I will take a leap of faith on nature of the input data and offer these generic suggestions. This could happen when the training dataset and validation dataset is either not properly partitioned or not randomized. Several factors could be at play here. My suggestion is first to properly explore the dataset to understand the stratifications that exist in the data. Then, optimize the size of training and validation data to test the model. Neural networks should be cautiously used in conditions where they could be over-trained or under-trained unintentionally when no attention to training size is given. The other parameters that must be investigated are the momentum and learning rate. If the learning rate is too high, this could also affect the performance of the model.
As you said, my target values are not balanced, and I'm kind of dealing with imbalanced data, but K-Fold cross-validation works quite sensible and well with this dataset. When I want to use the data splitting method, this issue arises.
The result you are getting in first epochs is not any valid accuracy.

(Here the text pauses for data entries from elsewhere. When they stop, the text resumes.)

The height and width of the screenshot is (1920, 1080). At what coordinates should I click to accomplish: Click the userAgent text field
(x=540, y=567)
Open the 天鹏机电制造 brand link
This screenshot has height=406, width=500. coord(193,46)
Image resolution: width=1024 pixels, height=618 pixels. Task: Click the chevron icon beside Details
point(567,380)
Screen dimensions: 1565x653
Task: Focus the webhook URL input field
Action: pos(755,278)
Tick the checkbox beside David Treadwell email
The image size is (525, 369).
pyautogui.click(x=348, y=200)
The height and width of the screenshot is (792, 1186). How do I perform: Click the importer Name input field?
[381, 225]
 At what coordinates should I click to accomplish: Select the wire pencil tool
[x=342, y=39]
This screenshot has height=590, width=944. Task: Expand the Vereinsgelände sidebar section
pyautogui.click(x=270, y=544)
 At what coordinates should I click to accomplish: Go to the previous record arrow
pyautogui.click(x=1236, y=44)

Your dataset may not be carefully organized, the model getting odd inputs and giving random result.
In my opinion this is because the loss function, which is generally not convex for neural networks, reached a local sub-optimal minimum within a convergence region. Subsequently, after 100 epochs the loss function exited from that region and moved to a region with a lower error, which corresponds to an increase in the training accuracy. However, the aforementioned situation depends on the particular optimizer that is used to update weights, such as stochastic gradient descent, RMSProp, Adam and so on. Additionally, it strongly depends on the learning rate value. In fact, it is possible to achieve similar results earlier (with lower epochs), by increasing a bit the learning rate. Note that, selecting a high value for the learning rate can cause the loss function to overshoot the minimum value.
Moreover, I think that the accuracy is an inconsistent metric in classification tasks, especially for imbalanced datasets, as you may incur in the accuracy paradox issue: the accuracy value is high, whereas your classification model performs poorly. In this case, the model learned that, in order to minimise the loss function, it needs to classify any record as belonging to the over represented class. In this cases, in order to have a clear vision of how the model is performing, I suggest you to:
Compute and interpret the confusion matrix;
Plot the precision/recall curve;
Plot the ROC curve;
Compute the F1 score.
Finally, one way to deal with imbalanced datasets consists in the removal of imbalance between classes through Random Under Sampling or Random Over Sampling techniques, although both have drawbacks.